I need the records below retyped exactly.

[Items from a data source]
____________

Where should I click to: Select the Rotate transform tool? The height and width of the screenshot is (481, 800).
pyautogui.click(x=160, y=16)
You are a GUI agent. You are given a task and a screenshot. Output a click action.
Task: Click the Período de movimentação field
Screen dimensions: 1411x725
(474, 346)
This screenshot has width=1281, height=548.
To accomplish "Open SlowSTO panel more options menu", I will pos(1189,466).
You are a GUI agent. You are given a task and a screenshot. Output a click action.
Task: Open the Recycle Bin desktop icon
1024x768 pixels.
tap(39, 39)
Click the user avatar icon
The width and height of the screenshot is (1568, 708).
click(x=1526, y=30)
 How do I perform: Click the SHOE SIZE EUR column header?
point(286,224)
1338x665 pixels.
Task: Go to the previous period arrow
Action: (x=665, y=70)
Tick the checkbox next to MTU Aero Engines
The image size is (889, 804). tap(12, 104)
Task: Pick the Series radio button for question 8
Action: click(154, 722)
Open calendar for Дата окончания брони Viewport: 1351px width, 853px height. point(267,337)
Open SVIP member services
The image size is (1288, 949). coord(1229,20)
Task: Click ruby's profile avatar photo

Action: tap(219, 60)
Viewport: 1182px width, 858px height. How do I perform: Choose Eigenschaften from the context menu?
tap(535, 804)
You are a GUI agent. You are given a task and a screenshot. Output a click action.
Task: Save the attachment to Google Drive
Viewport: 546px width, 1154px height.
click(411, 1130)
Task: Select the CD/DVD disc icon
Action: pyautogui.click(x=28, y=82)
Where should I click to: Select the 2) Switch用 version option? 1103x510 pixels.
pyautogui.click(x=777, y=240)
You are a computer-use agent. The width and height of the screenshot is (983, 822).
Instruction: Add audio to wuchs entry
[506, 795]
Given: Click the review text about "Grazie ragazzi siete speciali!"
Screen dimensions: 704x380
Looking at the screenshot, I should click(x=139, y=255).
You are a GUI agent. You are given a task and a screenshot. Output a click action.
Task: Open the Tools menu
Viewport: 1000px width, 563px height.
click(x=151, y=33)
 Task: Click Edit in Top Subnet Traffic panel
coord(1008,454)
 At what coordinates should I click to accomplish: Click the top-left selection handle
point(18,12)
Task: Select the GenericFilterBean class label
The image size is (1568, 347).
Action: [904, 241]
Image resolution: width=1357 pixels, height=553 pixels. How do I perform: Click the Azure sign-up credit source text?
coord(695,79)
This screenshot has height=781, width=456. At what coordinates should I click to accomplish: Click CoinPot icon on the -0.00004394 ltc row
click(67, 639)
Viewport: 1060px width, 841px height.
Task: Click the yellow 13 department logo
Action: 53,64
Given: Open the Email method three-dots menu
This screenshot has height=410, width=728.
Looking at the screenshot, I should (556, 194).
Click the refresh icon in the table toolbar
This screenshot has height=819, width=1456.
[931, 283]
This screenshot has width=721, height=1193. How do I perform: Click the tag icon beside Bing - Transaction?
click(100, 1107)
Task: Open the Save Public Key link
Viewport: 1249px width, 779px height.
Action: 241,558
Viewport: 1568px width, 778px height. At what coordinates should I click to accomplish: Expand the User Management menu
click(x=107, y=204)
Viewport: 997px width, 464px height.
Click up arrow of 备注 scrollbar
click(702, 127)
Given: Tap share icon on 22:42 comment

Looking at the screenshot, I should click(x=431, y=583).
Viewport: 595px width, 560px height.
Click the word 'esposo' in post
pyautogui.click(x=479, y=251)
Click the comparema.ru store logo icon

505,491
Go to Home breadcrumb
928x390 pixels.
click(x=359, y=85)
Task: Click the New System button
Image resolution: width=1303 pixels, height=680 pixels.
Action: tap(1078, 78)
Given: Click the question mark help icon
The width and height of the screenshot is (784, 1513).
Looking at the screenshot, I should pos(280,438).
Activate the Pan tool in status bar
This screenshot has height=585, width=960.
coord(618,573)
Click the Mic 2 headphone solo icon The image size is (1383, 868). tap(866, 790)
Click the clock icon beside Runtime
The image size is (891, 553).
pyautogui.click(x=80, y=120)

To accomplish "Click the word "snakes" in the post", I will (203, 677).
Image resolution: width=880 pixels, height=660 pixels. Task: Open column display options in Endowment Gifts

____________

SOLUTION TO THE PROBLEM
Where should I click to: Select the Rotate transform tool? The height and width of the screenshot is (481, 800).
pyautogui.click(x=160, y=16)
You are a GUI agent. You are given a task and a screenshot. Output a click action.
Task: Click the Período de movimentação field
Screen dimensions: 1411x725
(474, 346)
This screenshot has width=1281, height=548.
To accomplish "Open SlowSTO panel more options menu", I will pos(1189,466).
You are a GUI agent. You are given a task and a screenshot. Output a click action.
Task: Open the Recycle Bin desktop icon
1024x768 pixels.
tap(39, 39)
Click the user avatar icon
The width and height of the screenshot is (1568, 708).
click(x=1526, y=30)
 How do I perform: Click the SHOE SIZE EUR column header?
point(286,224)
1338x665 pixels.
Task: Go to the previous period arrow
Action: (x=665, y=70)
Tick the checkbox next to MTU Aero Engines
The image size is (889, 804). tap(12, 104)
Task: Pick the Series radio button for question 8
Action: click(154, 722)
Open calendar for Дата окончания брони Viewport: 1351px width, 853px height. point(267,337)
Open SVIP member services
The image size is (1288, 949). coord(1229,20)
Task: Click ruby's profile avatar photo

Action: tap(219, 60)
Viewport: 1182px width, 858px height. How do I perform: Choose Eigenschaften from the context menu?
tap(535, 804)
You are a GUI agent. You are given a task and a screenshot. Output a click action.
Task: Save the attachment to Google Drive
Viewport: 546px width, 1154px height.
click(411, 1130)
Task: Select the CD/DVD disc icon
Action: pyautogui.click(x=28, y=82)
Where should I click to: Select the 2) Switch用 version option? 1103x510 pixels.
pyautogui.click(x=777, y=240)
You are a computer-use agent. The width and height of the screenshot is (983, 822).
Instruction: Add audio to wuchs entry
[506, 795]
Given: Click the review text about "Grazie ragazzi siete speciali!"
Screen dimensions: 704x380
Looking at the screenshot, I should click(x=139, y=255).
You are a GUI agent. You are given a task and a screenshot. Output a click action.
Task: Open the Tools menu
Viewport: 1000px width, 563px height.
click(x=151, y=33)
 Task: Click Edit in Top Subnet Traffic panel
coord(1008,454)
 At what coordinates should I click to accomplish: Click the top-left selection handle
point(18,12)
Task: Select the GenericFilterBean class label
The image size is (1568, 347).
Action: [904, 241]
Image resolution: width=1357 pixels, height=553 pixels. How do I perform: Click the Azure sign-up credit source text?
coord(695,79)
This screenshot has height=781, width=456. At what coordinates should I click to accomplish: Click CoinPot icon on the -0.00004394 ltc row
click(67, 639)
Viewport: 1060px width, 841px height.
Task: Click the yellow 13 department logo
Action: 53,64
Given: Open the Email method three-dots menu
This screenshot has height=410, width=728.
Looking at the screenshot, I should (556, 194).
Click the refresh icon in the table toolbar
This screenshot has height=819, width=1456.
[931, 283]
This screenshot has width=721, height=1193. How do I perform: Click the tag icon beside Bing - Transaction?
click(100, 1107)
Task: Open the Save Public Key link
Viewport: 1249px width, 779px height.
Action: 241,558
Viewport: 1568px width, 778px height. At what coordinates should I click to accomplish: Expand the User Management menu
click(x=107, y=204)
Viewport: 997px width, 464px height.
Click up arrow of 备注 scrollbar
click(702, 127)
Given: Tap share icon on 22:42 comment

Looking at the screenshot, I should click(x=431, y=583).
Viewport: 595px width, 560px height.
Click the word 'esposo' in post
pyautogui.click(x=479, y=251)
Click the comparema.ru store logo icon

505,491
Go to Home breadcrumb
928x390 pixels.
click(x=359, y=85)
Task: Click the New System button
Image resolution: width=1303 pixels, height=680 pixels.
Action: tap(1078, 78)
Given: Click the question mark help icon
The width and height of the screenshot is (784, 1513).
Looking at the screenshot, I should pos(280,438).
Activate the Pan tool in status bar
This screenshot has height=585, width=960.
coord(618,573)
Click the Mic 2 headphone solo icon The image size is (1383, 868). tap(866, 790)
Click the clock icon beside Runtime
The image size is (891, 553).
pyautogui.click(x=80, y=120)

To accomplish "Click the word "snakes" in the post", I will (203, 677).
Image resolution: width=880 pixels, height=660 pixels. Task: Open column display options in Endowment Gifts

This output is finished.